How to dry herbs from your tasty herb garden

If you’ve ever tried to buy dried or fresh herbs from the grocery store then you know that getting flavor and spice into your frugal family meals can be expensive. With a tiny bottle of dried organic herbs running close to $10 at our local shop, it’s a wonder more people don’t start their own indoor herb garden and dry their own herbs.

Since I love fresh herbs in the summer and dried herbs in the winter, I’ve taken to growing basil, parsley, coriander, chamomile, mint, lemon verbena, and chives for soups (Recipe: Tomato Basil Soup), stews (Recipes: Easy Crock Pot Meals), and homemade herbal teas.

growing herbs herb garden

Anyfrugalspiceoflife, I’d love to share an easy way to dry herbs and spices. I tend to do most of my fruit and herb drying with an inexpensive Nesco Food Dehydrator. I also make frugal snacks using this handy device, like these Easy and Healthy Granola Bars or No Bake Cookies.
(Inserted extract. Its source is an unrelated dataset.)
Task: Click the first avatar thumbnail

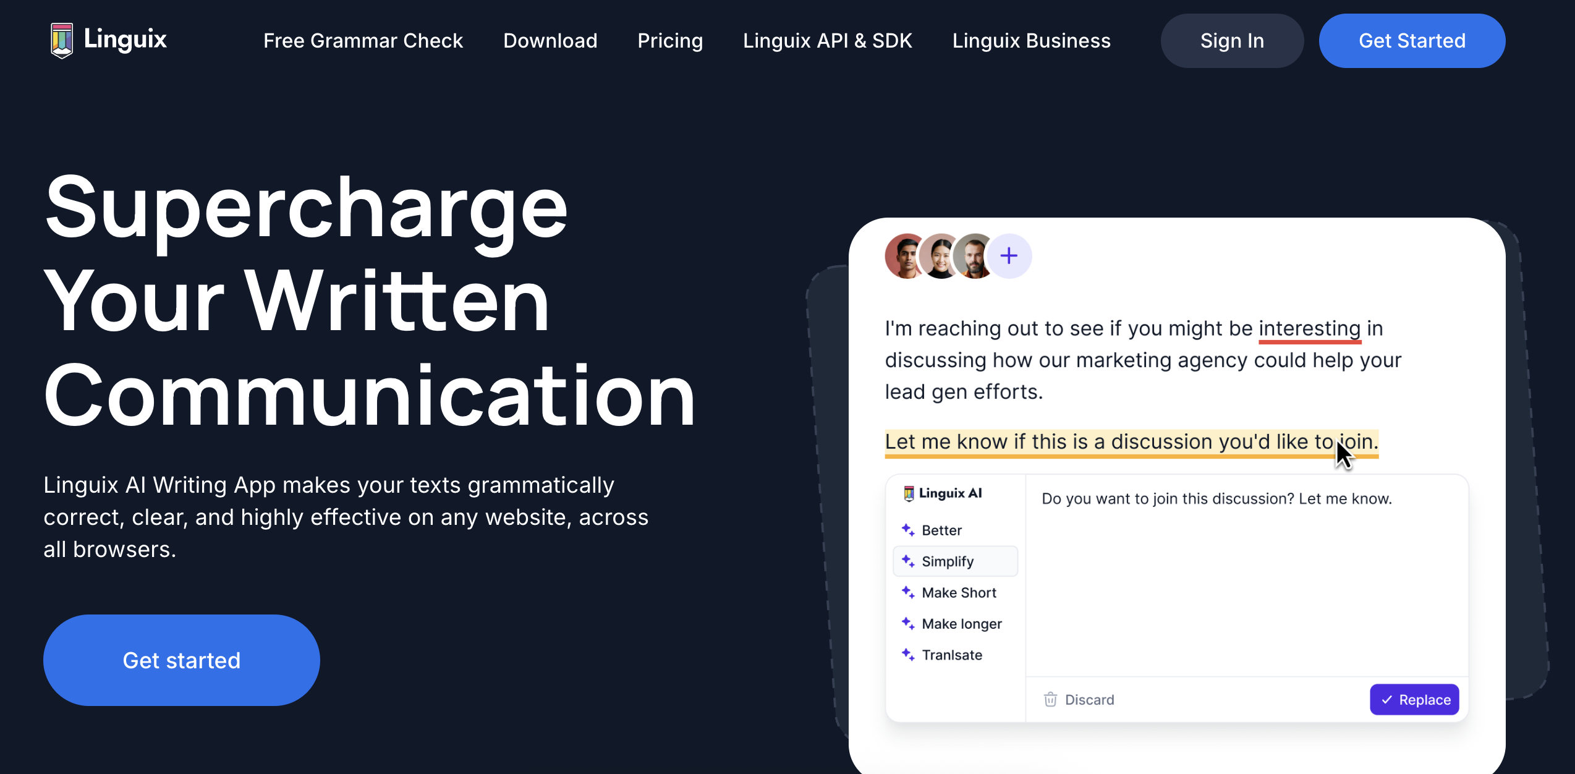Action: pyautogui.click(x=903, y=255)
1. Getting Started: Growing Herbs

Before you can dry herbs and spices, you’ll need to start a little garden. If you’re tight on space, then consider growing herbs in a container or pot, like what I did in Going to Pot with Container Gardening.

recession garden
Our little recession garden filled with fresh organic herbs and vegetables.
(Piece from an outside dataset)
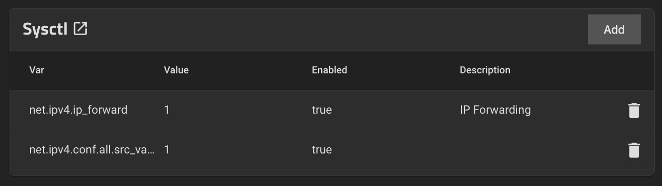Delete the net.ipv4.conf.all.src_va… row via trash icon

click(x=634, y=150)
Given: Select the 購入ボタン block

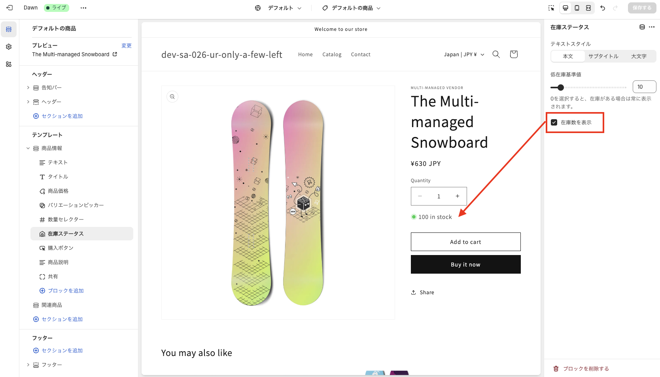Looking at the screenshot, I should coord(61,248).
For those with backyard spaces, Getting Dirty with Square Foot Gardening should be super simple. Both square foot and container gardens are great options for those into building a frugal recession garden.

2. Harvesting Herbs

When your fresh herbs have grown, it’s time to get harvesting! Pay close attention to the types of herbs you’ve grown, since the seeds, flowers, leaves, and stems of many herbs can be gathered, dried, and saved for seasoning. Here are a few harvesting herb tips:

Morning harvest: Leaves and stems should be harvested early in the morning, well before the sun’s heat dissipates the herb and spice oils.

mint plant herb growing herbs
Mint leaves almost ripe for an early morning harvest.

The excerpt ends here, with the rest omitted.